Exit Haven, Upmarket

Name: Erik Fernando Cruz

Genre: Adult Upmarket


Word Count: 81,000

Themes: #ownvoices, Interracial, Mental Illness, LGBT


Your 35-Word Pitch:

When Payton Castillo’s father dies, a summer in Singapore finally allows him to live for himself. But his relationship with his girlfriend at home suffers…and can never be repaired after tragedy tears her away forever.


Your first 500 words:

A warm hand grazed my neck. Her slender fingers made their way around the collar of my shirt and down to my solid red tie. She straightened it, smiled and said, “Much better. Have to be honest, it’s driving me nuts.”

I stood still in front of the mirror, my closed eyes aimed at the ground. “Thanks,” I weakly replied, trying to smile. She grabbed my arm and rested her head on my shoulder. We must have remained like that for nearly five minutes in complete silence. It was comforting, because she was around, yet depressing nonetheless.

“Payton, I really wish I could say a magic word to make you feel better. But I’ve never lost someone so close to me, so it’s impossible. All I can do is be here for you.”

I wanted to tell her how much I appreciated it but I was unable to open my lips. I didn’t want to talk about any of this, yet so is the nature of funerals, you respect the departed while freaking out over your own eventual demise. I remember thinking, What’s wrong with me? My father passes away and I’m worrying about myself. Well…humans are self-centered like that. I’m no exception.

“Talk to me. You’re not alone, you know.”

I nodded and finally responded, “I know, Keontra. I should get going and check on Candace and Michelle. I’m not the only one who lost a father.” I grabbed her hand and led her out of my bedroom, past my old Sammy Sosa poster. That room, and especially that poster, always bothered me when I was growing up. It’d take a while longer before I allowed myself to realize why.

We headed to Candace’s bedroom around the corner from mine, the open door displaying bright lilac walls. She sat on the bed, struggling to brush Michelle’s hair. The moment Michelle saw Keontra, she got up from the floor and ran over to her. “Yes! Thank God you’re here. Keon, I want braids, and Candace sucks.”

My dear sister reacted in a way fitting a teenager; she threw the brush at our seven-year-old sister, hitting her smack-dab in the back of the head. Grabbing the brush from the royal-blue carpet as Michelle stared down her bigger sister, Keontra asked, “Why do you want braids? Your hair is gorgeous like that! I wish I had long straight hair like yours.”

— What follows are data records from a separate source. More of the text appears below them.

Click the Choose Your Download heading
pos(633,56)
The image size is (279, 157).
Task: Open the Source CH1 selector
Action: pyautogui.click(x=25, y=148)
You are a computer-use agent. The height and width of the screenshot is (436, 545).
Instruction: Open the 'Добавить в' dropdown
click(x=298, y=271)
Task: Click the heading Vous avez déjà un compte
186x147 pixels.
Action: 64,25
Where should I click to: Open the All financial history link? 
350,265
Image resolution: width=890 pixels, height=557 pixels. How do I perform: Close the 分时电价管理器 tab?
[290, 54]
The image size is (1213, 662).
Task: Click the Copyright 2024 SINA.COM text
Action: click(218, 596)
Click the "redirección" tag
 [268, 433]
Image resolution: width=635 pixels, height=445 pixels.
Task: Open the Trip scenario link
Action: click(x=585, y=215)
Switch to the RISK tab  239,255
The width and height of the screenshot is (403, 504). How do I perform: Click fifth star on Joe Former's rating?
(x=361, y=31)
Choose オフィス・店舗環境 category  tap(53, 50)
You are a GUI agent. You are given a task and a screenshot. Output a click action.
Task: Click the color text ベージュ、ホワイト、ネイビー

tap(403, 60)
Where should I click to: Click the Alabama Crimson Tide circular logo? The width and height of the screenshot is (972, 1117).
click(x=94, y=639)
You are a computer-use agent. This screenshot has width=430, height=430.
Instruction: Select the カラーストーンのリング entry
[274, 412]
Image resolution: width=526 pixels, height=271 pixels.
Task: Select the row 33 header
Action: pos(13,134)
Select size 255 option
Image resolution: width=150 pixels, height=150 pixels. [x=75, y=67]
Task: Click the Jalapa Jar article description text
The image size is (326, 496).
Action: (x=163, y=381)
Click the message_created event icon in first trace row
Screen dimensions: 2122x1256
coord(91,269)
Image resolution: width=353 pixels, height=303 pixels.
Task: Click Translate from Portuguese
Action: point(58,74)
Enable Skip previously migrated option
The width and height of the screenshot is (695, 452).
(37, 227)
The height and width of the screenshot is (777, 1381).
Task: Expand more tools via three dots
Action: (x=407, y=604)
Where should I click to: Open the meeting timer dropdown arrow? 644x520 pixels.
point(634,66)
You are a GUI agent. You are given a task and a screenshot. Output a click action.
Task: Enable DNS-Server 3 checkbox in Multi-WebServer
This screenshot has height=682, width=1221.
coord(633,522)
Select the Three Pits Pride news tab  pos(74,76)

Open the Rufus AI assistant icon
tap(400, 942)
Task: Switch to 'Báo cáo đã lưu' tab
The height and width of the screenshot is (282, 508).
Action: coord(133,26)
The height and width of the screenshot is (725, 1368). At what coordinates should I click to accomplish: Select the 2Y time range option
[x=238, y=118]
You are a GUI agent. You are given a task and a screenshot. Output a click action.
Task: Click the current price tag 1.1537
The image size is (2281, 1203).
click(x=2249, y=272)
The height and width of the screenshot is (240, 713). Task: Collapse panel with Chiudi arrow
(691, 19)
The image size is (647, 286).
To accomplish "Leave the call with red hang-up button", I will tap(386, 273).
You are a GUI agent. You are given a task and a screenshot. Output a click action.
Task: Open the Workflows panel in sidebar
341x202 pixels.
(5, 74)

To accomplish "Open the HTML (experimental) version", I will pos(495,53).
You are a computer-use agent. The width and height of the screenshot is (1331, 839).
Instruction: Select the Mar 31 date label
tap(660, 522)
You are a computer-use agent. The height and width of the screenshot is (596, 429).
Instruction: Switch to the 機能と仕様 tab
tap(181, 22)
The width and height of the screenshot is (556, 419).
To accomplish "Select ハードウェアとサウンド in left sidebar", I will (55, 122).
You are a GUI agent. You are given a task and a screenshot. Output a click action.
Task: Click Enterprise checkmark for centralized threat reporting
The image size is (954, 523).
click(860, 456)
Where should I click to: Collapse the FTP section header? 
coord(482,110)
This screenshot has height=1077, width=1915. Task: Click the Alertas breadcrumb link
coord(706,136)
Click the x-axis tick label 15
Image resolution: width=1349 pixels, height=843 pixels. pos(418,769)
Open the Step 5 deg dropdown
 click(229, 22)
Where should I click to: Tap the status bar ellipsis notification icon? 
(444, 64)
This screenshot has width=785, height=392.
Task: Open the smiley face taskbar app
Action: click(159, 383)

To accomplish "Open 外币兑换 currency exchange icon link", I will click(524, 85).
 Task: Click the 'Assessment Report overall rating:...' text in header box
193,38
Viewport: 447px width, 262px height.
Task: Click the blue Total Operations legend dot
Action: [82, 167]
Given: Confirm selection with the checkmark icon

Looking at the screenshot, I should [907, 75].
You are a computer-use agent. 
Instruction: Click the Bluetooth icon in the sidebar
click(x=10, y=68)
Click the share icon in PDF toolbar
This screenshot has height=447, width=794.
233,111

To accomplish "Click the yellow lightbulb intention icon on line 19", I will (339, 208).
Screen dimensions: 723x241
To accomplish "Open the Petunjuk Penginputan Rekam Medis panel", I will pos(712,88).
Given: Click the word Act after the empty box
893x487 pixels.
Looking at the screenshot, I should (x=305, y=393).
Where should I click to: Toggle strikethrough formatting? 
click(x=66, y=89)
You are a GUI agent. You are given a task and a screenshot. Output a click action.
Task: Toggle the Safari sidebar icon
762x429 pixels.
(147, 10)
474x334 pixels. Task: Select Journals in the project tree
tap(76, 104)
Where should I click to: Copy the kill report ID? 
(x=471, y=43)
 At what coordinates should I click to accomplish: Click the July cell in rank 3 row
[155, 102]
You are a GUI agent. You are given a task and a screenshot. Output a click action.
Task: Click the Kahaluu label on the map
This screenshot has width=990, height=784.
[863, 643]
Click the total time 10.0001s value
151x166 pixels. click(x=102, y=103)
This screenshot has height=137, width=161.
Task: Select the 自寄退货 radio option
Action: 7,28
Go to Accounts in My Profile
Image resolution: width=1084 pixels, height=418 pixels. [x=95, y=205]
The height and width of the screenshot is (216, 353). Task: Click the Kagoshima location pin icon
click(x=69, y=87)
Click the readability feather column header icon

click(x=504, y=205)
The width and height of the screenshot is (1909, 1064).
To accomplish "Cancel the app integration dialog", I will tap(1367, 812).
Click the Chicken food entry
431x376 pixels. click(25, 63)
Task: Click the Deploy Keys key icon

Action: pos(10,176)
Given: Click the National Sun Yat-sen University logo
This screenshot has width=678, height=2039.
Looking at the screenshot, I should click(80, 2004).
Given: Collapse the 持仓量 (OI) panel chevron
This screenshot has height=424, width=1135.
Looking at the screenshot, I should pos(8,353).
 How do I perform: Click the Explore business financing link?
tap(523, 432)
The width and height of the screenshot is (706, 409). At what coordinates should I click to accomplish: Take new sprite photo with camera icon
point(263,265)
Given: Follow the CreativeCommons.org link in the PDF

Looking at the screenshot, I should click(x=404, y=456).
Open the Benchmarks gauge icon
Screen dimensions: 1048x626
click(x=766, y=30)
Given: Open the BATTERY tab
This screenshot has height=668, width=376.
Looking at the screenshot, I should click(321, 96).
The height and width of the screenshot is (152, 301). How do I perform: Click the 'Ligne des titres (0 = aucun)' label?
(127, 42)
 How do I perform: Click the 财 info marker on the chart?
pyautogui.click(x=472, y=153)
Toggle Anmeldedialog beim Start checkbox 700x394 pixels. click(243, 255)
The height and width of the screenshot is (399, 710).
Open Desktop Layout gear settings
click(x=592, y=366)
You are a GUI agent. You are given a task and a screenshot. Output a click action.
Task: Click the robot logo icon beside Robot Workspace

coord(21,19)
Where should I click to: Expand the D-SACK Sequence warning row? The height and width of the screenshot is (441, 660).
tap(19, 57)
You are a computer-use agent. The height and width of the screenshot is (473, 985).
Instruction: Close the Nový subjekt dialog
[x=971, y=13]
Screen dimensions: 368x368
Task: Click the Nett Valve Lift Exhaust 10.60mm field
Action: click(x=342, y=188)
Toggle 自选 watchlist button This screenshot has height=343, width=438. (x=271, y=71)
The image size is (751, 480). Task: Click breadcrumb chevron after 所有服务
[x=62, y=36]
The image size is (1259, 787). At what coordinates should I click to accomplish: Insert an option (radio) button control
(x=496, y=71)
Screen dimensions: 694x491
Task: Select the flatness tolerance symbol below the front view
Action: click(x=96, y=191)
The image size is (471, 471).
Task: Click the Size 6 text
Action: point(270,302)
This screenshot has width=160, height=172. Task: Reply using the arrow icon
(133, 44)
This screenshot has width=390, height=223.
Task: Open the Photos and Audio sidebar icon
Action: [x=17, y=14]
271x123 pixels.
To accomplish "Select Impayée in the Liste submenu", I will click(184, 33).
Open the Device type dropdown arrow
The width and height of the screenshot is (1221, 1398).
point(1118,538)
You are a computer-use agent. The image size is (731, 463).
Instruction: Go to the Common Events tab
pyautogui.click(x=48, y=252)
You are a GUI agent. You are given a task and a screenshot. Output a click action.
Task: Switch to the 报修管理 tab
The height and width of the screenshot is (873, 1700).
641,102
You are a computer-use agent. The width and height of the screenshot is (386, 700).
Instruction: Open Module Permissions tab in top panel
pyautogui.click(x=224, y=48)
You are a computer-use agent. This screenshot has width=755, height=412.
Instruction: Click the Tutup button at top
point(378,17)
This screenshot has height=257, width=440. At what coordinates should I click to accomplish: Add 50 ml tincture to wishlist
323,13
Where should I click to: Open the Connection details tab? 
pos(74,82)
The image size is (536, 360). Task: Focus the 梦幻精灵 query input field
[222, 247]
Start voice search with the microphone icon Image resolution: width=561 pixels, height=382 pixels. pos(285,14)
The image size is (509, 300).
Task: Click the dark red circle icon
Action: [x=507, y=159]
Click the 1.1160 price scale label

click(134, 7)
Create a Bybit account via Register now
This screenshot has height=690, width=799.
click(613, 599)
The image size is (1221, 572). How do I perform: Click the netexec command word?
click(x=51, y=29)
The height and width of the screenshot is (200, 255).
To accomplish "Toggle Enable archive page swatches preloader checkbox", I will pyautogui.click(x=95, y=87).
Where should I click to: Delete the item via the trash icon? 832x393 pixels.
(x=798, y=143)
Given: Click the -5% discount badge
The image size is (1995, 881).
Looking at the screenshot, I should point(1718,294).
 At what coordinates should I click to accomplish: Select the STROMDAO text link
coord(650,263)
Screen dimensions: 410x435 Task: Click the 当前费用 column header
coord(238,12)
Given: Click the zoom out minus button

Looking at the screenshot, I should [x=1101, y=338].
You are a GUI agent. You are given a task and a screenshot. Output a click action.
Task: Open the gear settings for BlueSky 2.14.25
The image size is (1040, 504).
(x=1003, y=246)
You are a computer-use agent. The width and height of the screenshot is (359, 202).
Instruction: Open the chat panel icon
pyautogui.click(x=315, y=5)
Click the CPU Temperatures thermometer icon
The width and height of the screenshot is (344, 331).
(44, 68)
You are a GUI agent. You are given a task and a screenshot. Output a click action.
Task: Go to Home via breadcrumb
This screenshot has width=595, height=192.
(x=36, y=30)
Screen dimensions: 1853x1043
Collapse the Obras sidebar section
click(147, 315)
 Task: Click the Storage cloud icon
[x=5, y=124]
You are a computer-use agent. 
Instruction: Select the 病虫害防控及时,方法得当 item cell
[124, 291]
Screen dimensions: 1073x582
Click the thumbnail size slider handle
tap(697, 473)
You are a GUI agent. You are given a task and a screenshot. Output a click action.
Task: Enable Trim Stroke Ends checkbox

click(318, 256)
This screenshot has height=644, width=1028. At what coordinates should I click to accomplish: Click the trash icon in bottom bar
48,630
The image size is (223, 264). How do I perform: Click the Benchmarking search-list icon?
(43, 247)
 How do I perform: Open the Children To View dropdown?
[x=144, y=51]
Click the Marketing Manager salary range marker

“I’ll trade it for your curls,” Michelle replied, shuffling her feet with a big smile on her face.

“Let’s go to the bathroom. I’ll see what I can do,” Keontra responded, probably noticing that I wanted to speak privately with Candace. She always picked up on my hints, even when I didn’t realize I was displaying them.

“Was that really called for?” I said the moment Candace and I were alone.

“Yes! She’s been bugging the fuck outta me nonstop since papi died.”

“She’s a 2nd grader!” I said, shaking my head. “It’s what we do at that age. You were always annoying the crap outta me when you were seven.”